+++ PROVIDED ENTRIES
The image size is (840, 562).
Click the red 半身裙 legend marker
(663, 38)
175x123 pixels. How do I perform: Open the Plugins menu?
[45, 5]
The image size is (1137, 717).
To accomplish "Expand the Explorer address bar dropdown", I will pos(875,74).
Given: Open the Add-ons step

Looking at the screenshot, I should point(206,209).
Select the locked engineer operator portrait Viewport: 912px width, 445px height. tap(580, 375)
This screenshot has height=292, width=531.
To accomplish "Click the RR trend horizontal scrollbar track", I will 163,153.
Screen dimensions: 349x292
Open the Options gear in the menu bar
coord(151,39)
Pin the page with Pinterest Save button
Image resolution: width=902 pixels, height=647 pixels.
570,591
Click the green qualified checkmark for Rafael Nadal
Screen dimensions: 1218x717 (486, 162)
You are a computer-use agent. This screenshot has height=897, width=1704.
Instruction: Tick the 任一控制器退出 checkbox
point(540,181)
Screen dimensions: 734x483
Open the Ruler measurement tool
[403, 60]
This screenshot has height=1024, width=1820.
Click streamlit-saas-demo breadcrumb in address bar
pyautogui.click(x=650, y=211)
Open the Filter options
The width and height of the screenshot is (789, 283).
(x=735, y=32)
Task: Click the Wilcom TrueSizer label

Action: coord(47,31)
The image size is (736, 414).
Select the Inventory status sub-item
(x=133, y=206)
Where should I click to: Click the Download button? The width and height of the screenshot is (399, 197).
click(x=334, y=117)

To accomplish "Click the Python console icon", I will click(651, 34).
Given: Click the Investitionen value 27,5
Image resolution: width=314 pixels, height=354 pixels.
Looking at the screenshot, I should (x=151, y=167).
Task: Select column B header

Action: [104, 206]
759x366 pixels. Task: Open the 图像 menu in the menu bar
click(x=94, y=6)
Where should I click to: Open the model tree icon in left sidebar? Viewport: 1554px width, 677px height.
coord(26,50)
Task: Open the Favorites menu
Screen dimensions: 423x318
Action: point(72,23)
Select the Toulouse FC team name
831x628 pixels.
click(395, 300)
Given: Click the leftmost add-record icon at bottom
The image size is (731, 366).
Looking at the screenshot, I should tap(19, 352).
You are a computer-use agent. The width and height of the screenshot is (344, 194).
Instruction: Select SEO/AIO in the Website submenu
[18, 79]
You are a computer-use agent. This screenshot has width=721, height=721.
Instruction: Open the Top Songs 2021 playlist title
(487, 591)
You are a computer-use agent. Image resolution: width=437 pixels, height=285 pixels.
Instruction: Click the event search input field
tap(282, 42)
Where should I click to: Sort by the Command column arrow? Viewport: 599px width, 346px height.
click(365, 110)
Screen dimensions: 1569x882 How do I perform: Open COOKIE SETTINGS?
++++++
__WHAT IS REQUIRED__.
Copy out the lines of the material beginning with the line that contains "Task: Click the Wilcom TrueSizer label" and stopping after the line that contains "click(x=94, y=6)", keeping every character unchanged.

__FINISHED EXERCISE__.
Task: Click the Wilcom TrueSizer label

Action: coord(47,31)
The image size is (736, 414).
Select the Inventory status sub-item
(x=133, y=206)
Where should I click to: Click the Download button? The width and height of the screenshot is (399, 197).
click(x=334, y=117)

To accomplish "Click the Python console icon", I will click(651, 34).
Given: Click the Investitionen value 27,5
Image resolution: width=314 pixels, height=354 pixels.
Looking at the screenshot, I should (x=151, y=167).
Task: Select column B header

Action: [104, 206]
759x366 pixels. Task: Open the 图像 menu in the menu bar
click(x=94, y=6)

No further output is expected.